For Emilia Barreto Carvalho, it started with being a part of a community.
“It just gradually happened,” she said. “We became citizens without noticing. We were working, we were participating in the community. We were raising American children. It's not because of the papers that we are Americans. It's a decision of really being a part of everything that we live in.”
The Naturalization ceremony this summer made it "government official."
“We decided to become citizens, to be able to participate in the society that our children are growing up in, the society that we work to make it better,” Barreto Carvalho said.
The paper declaring them American, or their citizenship certificate, gave Emilia and her husband Diogo Carvalho, both originally from Brazil, the right to vote.
“Elections are usually important for me because I'm a political scientist,” Barreto Carvalho said.
She's an Associate Professor of Government at Lone Star College-Tomball.
“But today, especially seeing everything that is going on in the country, having these questions about voter suppression, having all the five million voters in Harris County only drop off their votes in one location, seeing all that is happening in the country, it becomes even more important. So, yes, this is an important day,” she said.
This election is Barreto Carvalho’s first time voting in the U.S.
“I'm excited,” she said. “I'm not nervous yet. ... I'll let you know after.”

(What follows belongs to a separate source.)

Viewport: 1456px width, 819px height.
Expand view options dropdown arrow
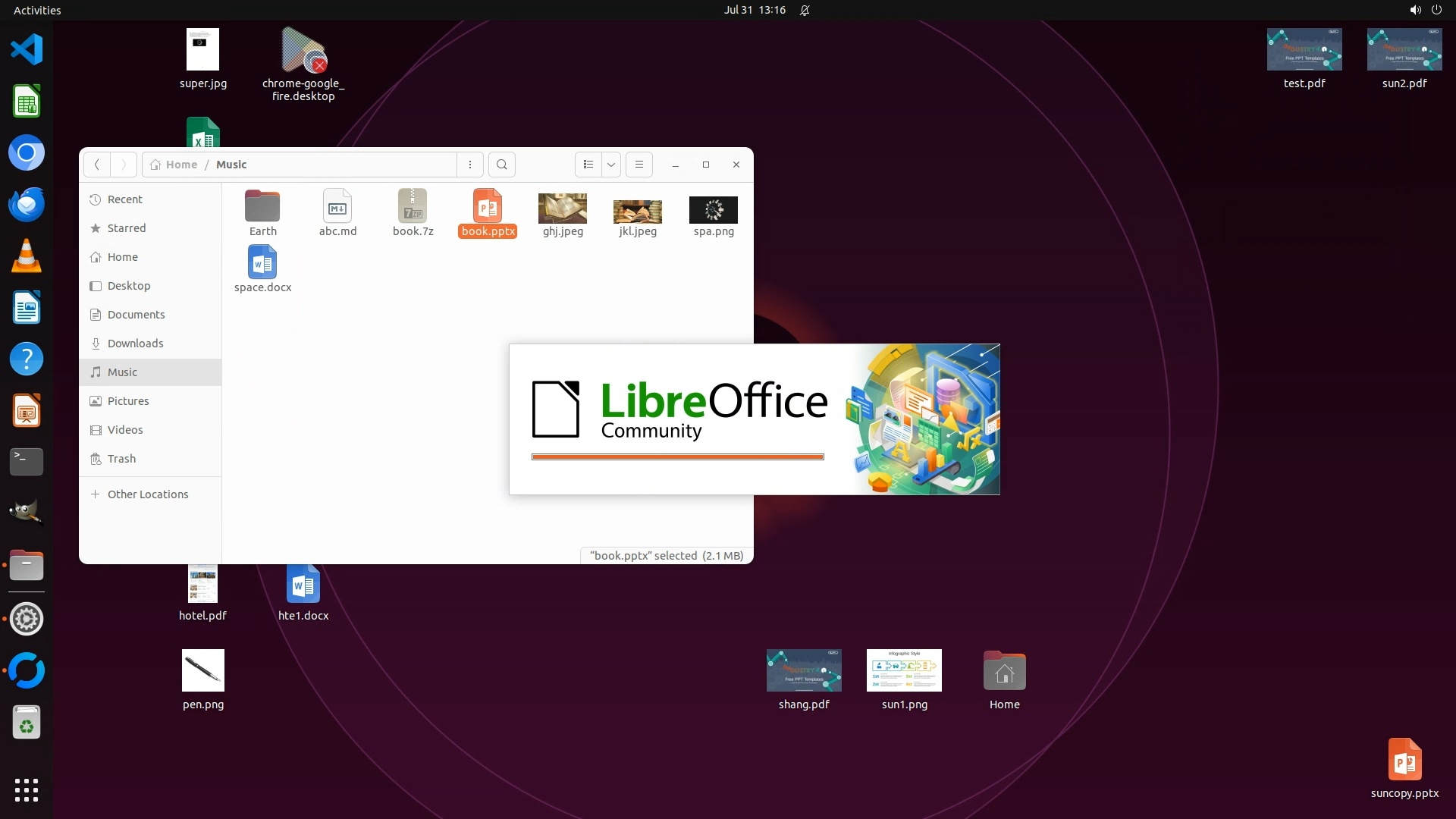[x=611, y=165]
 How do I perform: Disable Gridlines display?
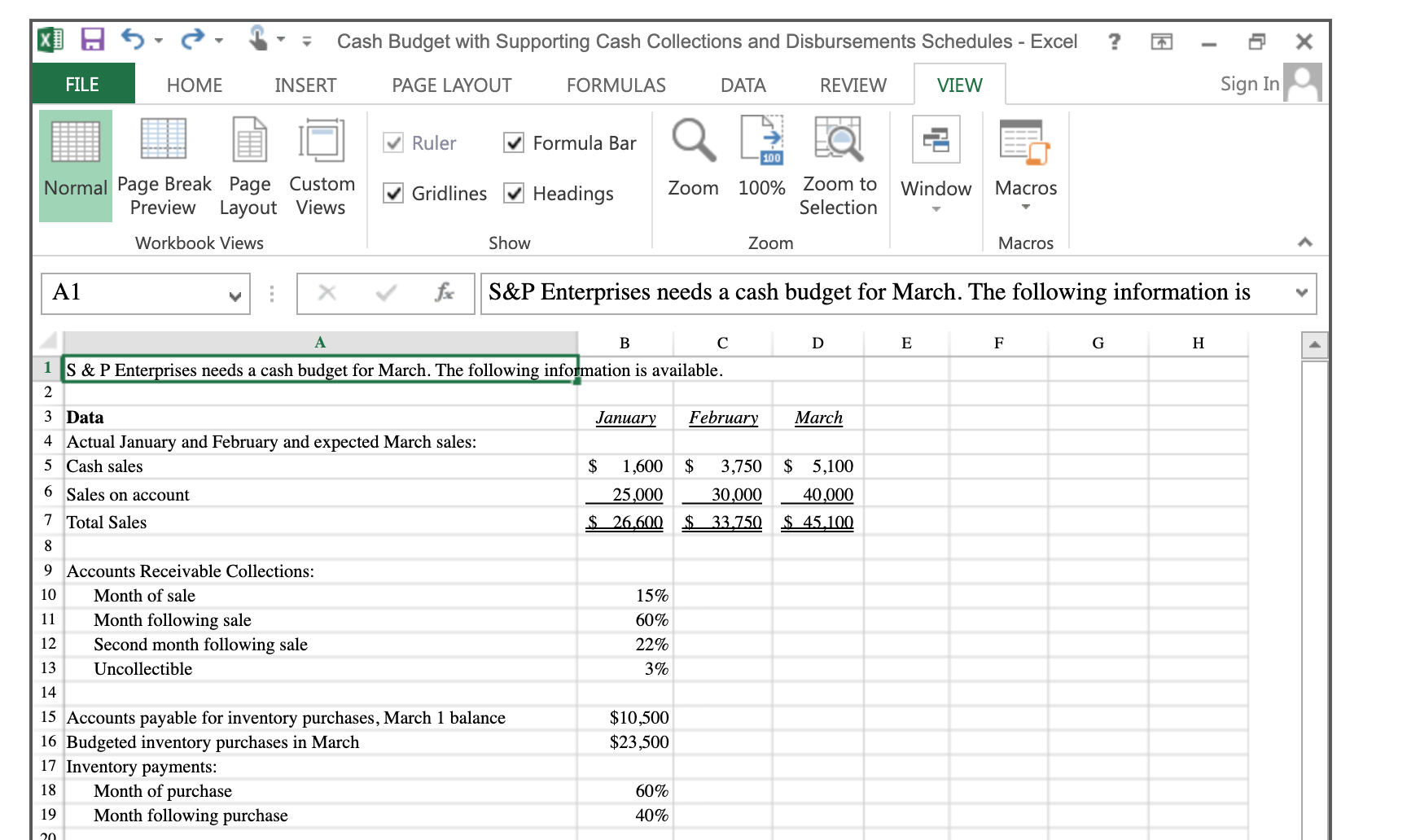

When Barreto Carvalho walked out of the polling location, KHOU 11 asked if the experience was all she envisioned.
“And more,” Barreto Carvalho laughed, “There is a lot of gravitas in the process, right? So, the energy inside the room, everybody really knows how important voting is for American Democracy. And so, you can feel that you go there, you do your job, and as you're going out. People say, thank you for voting and I have my sticker here with me. And it was great. It was great,” she said.
What makes us American? There are many opinions on that. For Barreto Carvalho, a mom, a wife, a new citizen and a political science professor, it’s the difference she’s making in the country she now calls home.
“For me, as a professor, one of the biggest accomplishments that I get is at the end of the semester or after we have an election, I have a student that comes to me and says, 'I voted because of this class,'” she said. “I’m helping this community. And that's big to me.”